Project Management and the Federal Sustainable Energy Initiative
Playing Favorites Business Analysis
While politicians have long delivered empty platitudes celebrating the role of small businesses, praising these enterprising Americans as the cornerstone of our nation's capitalist system, reviewing empirical data gleaned from studies on business size quickly shatters that oft repeated illusion. Comprehensive research on the relationship between the size of a business and the benefits provided it through institutional means has consistently demonstrated that large businesses and corporations receive an inordinate share of the federal subsidies, tax breaks, and other opportunities designed to level the proverbial playing field. Whereas a small business with a small staff of local employees is forced to shoulder the burden of payroll taxes and other costs associated with insuring a workforce, the typical corporation with thousands of employees is permitted to outsource as many positions as possible to reduce their tax and insurance liabilities (Wiklund & Shepherd, 2003). After conducting an exhaustive empirical analysis of the relationship between businesses of various size and their lending institutions, a team of financial researchers found that "firms that borrow from multiple banks are charged a significantly higher rate" (Petersen & Rajan, 1994), a trend which is disadvantageous to small businesses that have been forced to seek additional capital from alternative sources to survive the effects of a prolonged recession. When the totality of the situation is examined objectively, it becomes clear that the intended structure of America's capitalist economy has been rendered unrecognizable, with those companies most in need of assistance being ignored in favor of massive, multinational conglomerates.

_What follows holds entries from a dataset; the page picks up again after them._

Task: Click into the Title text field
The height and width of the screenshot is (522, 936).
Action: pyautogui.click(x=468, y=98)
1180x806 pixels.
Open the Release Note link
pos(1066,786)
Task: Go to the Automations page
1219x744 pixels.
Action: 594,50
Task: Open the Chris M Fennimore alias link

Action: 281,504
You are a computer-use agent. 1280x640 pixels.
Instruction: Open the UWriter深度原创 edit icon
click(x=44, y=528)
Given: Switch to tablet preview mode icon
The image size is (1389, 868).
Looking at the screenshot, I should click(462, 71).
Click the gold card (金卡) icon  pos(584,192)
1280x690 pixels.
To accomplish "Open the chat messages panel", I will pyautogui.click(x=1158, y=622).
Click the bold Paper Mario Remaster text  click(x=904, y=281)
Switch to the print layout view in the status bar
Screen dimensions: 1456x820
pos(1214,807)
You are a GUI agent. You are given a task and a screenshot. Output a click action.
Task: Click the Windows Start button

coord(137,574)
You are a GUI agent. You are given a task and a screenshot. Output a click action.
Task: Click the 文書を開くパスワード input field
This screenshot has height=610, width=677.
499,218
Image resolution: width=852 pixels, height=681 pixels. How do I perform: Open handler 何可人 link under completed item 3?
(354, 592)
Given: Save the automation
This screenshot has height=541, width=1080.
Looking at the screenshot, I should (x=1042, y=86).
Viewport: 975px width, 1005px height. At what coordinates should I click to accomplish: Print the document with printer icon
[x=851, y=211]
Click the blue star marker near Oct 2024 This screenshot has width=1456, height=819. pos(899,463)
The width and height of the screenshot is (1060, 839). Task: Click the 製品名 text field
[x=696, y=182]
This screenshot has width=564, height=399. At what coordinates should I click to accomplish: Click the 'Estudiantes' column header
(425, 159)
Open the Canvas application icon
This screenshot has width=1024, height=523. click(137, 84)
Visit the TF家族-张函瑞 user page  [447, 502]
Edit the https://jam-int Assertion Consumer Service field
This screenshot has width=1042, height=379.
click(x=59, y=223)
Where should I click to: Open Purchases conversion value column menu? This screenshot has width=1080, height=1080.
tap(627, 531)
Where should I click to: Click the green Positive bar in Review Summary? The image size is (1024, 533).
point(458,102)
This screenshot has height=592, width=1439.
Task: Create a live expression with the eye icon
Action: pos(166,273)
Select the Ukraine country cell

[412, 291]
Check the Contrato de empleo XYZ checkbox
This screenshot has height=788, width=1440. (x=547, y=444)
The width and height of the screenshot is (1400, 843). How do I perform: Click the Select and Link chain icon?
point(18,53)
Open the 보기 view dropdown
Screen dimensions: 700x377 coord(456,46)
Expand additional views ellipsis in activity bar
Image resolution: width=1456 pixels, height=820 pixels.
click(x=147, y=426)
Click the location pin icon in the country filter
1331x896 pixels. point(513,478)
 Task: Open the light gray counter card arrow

In a transparent effort to persuade the general public that small businesses are actually protected and preferred by governmentally employed contractors, an emerging trend founded upon the concept of small-business preference programs has been widely publicized of late. A small-business preference program is ostensibly designed to funnel a predetermined amount of federal spending to small businesses across the country, by limiting the bidding process for certain infrastructure projects and other public contracts to companies of a certain size. The majority of commonly utilized small-business preference programs target a specific subsection of the small business owning population, with the 8(a) Program for Small Disadvantaged Businesses, Veteran Preference Program, HUB Zone Preference Programs, Women Owned Preference Programs, and Mentor-Protege Program ranking among the most widely applied for. While these programs obviously do deliver much needed assistance to small business owners struggling to stay afloat, offering an array of advantages and resources to those who need them most, the reality is that small-business preference programs would not be needed at all if the economic culture in America was not so unbalanced in the first place. With corporate titans like Boeing, General Dynamics, and IBM dominating their individual industries by virtue of their decades-long contractual relationships with the Department of Defense and other government entities, small businesses today have no realistic path by which to penetrate these lucrative markets.